#### Task objective:
Take the entries below and print, exactly, the stretch from the line containing "Screen dimensions: 392x320" through the line containing "Task: Open TesterPad settings tools icon", both included.

#### Input records:
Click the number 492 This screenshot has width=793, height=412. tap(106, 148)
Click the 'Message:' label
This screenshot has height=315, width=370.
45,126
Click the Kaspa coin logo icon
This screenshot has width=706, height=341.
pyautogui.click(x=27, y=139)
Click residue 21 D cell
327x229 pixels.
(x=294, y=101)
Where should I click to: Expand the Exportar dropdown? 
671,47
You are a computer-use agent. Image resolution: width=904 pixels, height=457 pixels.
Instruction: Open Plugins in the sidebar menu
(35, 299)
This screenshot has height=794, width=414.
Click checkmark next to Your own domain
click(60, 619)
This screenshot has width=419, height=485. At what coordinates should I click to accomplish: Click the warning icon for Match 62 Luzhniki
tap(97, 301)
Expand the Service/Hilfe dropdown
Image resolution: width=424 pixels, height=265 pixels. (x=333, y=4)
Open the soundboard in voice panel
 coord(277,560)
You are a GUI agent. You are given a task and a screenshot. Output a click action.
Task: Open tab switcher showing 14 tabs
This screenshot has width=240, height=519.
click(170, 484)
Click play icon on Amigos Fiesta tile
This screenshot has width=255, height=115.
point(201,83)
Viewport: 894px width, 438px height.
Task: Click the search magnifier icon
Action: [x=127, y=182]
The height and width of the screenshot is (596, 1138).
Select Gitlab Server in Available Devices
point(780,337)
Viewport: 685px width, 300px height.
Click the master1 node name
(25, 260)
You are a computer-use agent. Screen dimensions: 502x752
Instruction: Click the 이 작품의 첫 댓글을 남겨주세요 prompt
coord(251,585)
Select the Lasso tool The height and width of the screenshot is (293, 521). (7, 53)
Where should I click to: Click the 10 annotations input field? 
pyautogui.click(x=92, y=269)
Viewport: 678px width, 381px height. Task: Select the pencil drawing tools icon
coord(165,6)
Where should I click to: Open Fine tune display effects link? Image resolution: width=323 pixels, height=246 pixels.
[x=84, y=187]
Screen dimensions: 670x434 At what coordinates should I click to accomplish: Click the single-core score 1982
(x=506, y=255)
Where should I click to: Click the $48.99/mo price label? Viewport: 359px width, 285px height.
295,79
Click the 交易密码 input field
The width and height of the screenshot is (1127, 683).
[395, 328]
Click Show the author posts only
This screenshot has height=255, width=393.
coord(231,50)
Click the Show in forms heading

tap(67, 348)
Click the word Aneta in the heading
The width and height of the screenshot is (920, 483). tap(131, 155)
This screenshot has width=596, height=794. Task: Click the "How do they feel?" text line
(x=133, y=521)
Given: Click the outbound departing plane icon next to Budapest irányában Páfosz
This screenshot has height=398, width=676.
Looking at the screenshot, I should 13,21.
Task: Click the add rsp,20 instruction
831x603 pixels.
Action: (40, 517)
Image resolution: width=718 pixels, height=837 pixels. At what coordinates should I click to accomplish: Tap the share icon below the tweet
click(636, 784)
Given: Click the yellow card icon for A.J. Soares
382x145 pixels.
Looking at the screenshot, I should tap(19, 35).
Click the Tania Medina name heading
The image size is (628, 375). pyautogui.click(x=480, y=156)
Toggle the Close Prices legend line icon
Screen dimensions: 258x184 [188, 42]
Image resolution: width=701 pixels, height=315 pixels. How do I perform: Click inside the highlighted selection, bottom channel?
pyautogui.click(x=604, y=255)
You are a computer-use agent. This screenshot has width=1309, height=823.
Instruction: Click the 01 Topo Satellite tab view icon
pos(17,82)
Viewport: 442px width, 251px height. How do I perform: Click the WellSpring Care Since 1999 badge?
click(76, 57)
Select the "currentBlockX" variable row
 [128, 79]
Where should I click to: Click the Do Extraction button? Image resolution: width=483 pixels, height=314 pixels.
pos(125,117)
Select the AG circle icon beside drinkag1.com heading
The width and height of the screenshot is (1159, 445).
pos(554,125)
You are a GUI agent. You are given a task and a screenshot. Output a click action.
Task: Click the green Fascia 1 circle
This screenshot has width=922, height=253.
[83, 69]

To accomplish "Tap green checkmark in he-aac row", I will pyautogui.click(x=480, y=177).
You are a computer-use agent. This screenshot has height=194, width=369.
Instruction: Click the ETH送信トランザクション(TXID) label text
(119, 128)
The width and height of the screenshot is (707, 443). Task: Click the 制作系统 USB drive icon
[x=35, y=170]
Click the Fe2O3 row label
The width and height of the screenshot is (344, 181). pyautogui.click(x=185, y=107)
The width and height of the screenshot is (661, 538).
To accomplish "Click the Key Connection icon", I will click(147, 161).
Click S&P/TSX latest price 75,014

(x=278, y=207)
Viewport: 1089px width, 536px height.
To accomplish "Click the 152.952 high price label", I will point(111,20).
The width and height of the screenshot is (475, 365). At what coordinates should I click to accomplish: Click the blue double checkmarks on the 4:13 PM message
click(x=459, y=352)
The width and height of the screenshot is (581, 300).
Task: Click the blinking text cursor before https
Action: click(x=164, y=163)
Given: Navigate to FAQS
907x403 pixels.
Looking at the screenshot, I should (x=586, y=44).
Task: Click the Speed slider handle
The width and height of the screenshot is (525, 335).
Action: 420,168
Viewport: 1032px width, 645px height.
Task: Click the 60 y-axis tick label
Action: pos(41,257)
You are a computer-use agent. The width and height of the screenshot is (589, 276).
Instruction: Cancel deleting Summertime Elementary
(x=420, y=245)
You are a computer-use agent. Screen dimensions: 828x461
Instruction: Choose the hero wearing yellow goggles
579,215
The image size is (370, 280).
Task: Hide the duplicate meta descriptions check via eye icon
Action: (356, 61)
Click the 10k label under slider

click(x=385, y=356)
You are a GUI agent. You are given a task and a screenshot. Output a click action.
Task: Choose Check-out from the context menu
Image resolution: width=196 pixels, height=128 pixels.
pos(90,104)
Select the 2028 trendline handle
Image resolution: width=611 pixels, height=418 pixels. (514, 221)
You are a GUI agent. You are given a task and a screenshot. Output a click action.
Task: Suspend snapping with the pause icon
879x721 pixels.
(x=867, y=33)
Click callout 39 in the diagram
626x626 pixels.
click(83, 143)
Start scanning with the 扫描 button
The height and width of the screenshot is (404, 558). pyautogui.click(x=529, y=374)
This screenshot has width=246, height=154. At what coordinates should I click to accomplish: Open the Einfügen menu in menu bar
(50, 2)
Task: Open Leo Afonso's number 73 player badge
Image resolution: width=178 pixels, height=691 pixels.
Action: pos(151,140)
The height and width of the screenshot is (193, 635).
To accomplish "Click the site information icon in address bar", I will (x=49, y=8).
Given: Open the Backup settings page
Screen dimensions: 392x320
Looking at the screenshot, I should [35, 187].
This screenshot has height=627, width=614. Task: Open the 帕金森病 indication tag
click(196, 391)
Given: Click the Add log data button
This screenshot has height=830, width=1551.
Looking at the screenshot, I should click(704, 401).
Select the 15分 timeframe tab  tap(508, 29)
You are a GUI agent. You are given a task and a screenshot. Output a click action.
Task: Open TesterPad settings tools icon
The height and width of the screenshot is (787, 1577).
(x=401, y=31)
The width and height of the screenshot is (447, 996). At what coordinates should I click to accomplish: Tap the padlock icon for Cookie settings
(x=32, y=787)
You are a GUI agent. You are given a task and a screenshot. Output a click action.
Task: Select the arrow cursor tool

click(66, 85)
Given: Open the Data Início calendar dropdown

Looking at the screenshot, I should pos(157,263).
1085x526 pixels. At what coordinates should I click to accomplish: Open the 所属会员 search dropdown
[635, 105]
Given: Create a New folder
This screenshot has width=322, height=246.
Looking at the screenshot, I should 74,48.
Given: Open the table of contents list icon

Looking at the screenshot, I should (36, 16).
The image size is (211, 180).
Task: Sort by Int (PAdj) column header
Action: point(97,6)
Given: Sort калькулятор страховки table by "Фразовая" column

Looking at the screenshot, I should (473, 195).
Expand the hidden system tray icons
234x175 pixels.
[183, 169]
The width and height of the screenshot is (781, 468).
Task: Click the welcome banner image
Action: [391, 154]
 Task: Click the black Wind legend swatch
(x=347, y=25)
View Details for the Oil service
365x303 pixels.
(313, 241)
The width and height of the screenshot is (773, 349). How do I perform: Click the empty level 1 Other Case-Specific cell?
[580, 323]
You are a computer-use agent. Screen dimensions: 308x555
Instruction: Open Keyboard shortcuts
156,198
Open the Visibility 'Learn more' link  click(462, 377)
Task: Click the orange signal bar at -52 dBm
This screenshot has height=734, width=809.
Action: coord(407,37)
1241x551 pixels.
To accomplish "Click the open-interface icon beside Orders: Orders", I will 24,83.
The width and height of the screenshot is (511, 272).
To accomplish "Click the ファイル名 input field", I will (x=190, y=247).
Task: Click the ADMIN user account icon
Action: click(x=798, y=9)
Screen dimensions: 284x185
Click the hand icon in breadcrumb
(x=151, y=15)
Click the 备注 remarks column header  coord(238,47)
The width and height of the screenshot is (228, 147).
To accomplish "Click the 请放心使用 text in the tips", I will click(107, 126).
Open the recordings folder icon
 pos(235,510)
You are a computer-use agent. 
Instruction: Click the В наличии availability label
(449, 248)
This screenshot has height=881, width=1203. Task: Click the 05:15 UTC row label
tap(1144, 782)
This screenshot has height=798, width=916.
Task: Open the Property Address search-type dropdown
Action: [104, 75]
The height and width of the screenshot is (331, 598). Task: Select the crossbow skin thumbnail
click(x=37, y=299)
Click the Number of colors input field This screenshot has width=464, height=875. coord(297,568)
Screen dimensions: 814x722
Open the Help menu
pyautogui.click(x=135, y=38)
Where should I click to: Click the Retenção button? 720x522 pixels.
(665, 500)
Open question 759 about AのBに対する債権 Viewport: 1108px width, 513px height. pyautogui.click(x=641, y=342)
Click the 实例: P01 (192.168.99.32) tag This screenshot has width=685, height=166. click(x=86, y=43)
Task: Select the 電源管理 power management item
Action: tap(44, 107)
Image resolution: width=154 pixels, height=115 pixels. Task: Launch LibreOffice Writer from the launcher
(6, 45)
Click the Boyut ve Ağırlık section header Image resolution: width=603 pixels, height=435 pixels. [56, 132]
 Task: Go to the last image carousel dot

#### Response area:
Screen dimensions: 392x320
Looking at the screenshot, I should [35, 187].
This screenshot has height=627, width=614. Task: Open the 帕金森病 indication tag
click(196, 391)
Given: Click the Add log data button
This screenshot has height=830, width=1551.
Looking at the screenshot, I should click(704, 401).
Select the 15分 timeframe tab  tap(508, 29)
You are a GUI agent. You are given a task and a screenshot. Output a click action.
Task: Open TesterPad settings tools icon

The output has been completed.